[[ TASK DATA, beginning ]]

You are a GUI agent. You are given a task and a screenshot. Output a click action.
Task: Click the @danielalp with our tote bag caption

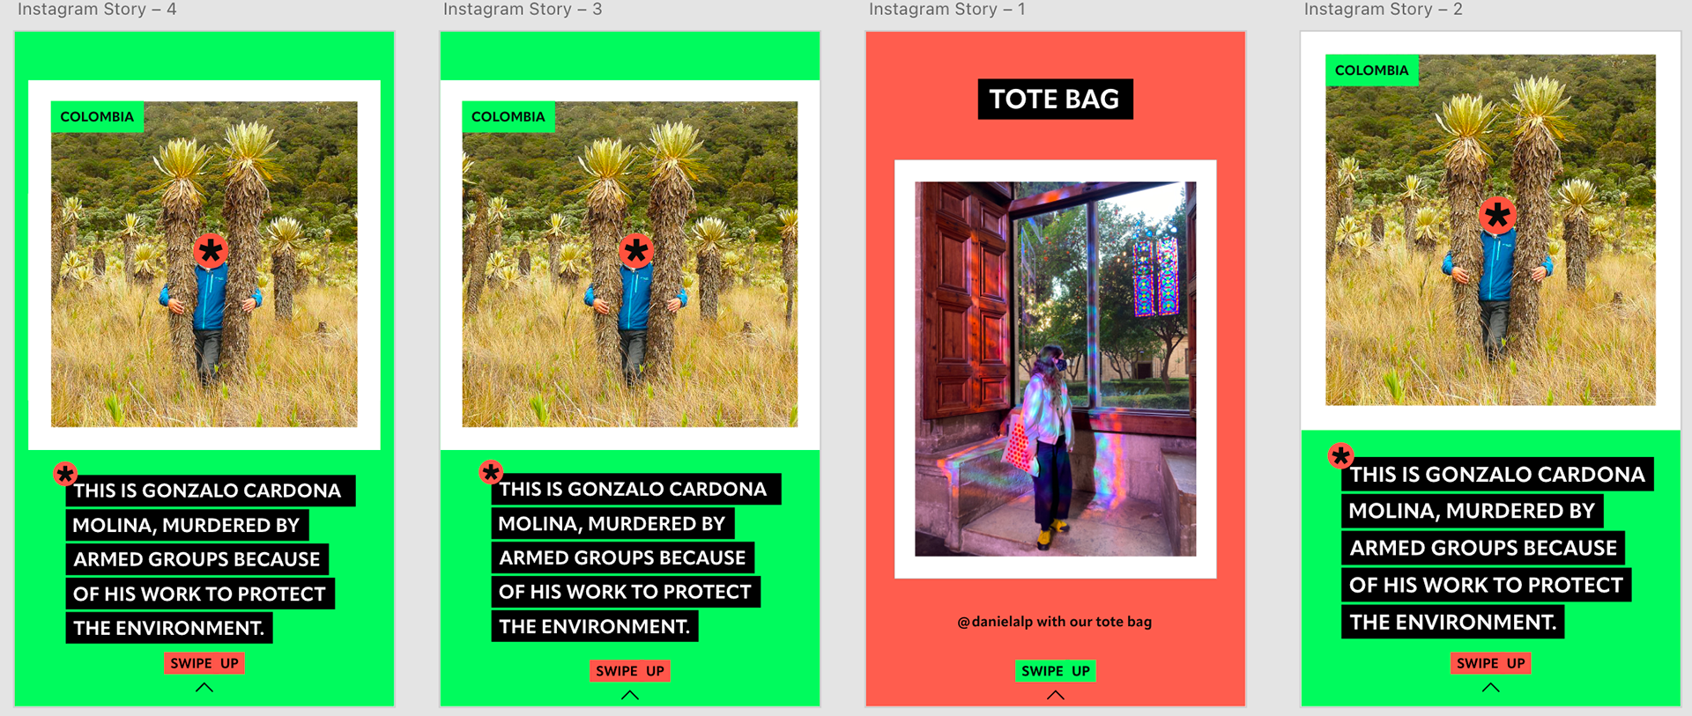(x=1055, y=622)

[[ TASK DATA, end ]]
[[ TASK DATA, beginning ]]

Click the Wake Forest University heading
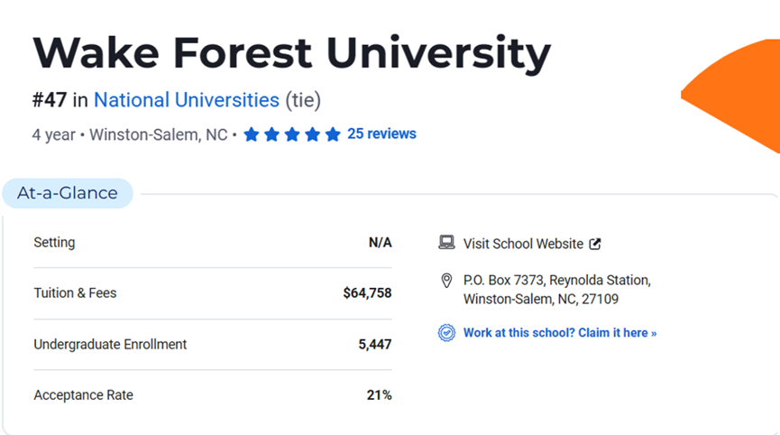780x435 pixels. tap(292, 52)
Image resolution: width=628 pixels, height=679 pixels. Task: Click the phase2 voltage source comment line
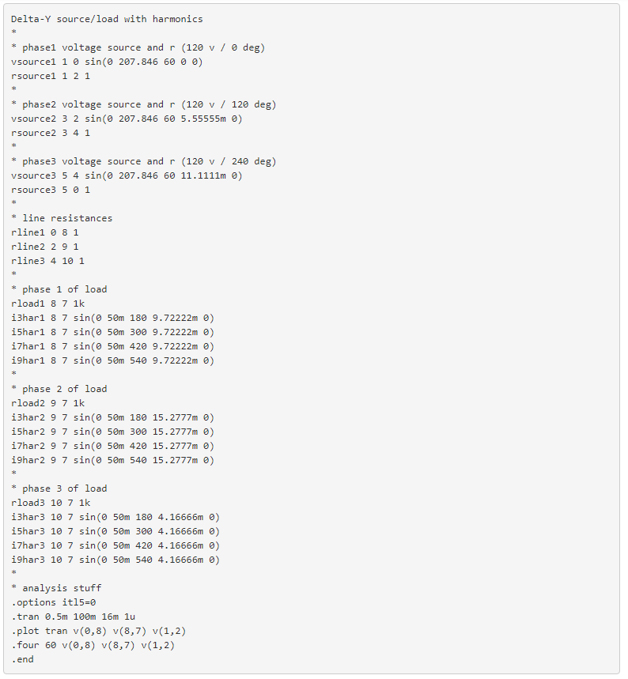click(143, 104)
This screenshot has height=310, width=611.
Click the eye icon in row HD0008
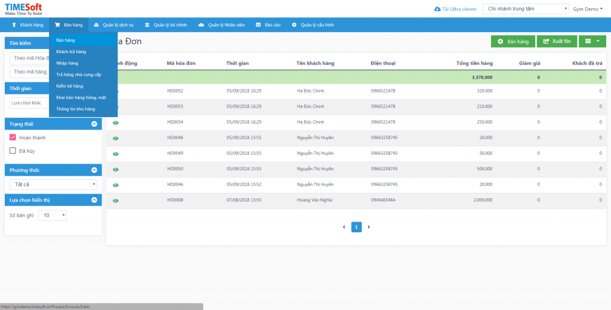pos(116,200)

[[ TASK DATA, end ]]

- TASK INSTRUCTIONS
Review the preceding data and report every line that includes the string "screenshot".

- EXERCISE RESPONSE
You are a GUI agent. You are given a task and a screenshot. Output a click action.
This screenshot has height=310, width=611.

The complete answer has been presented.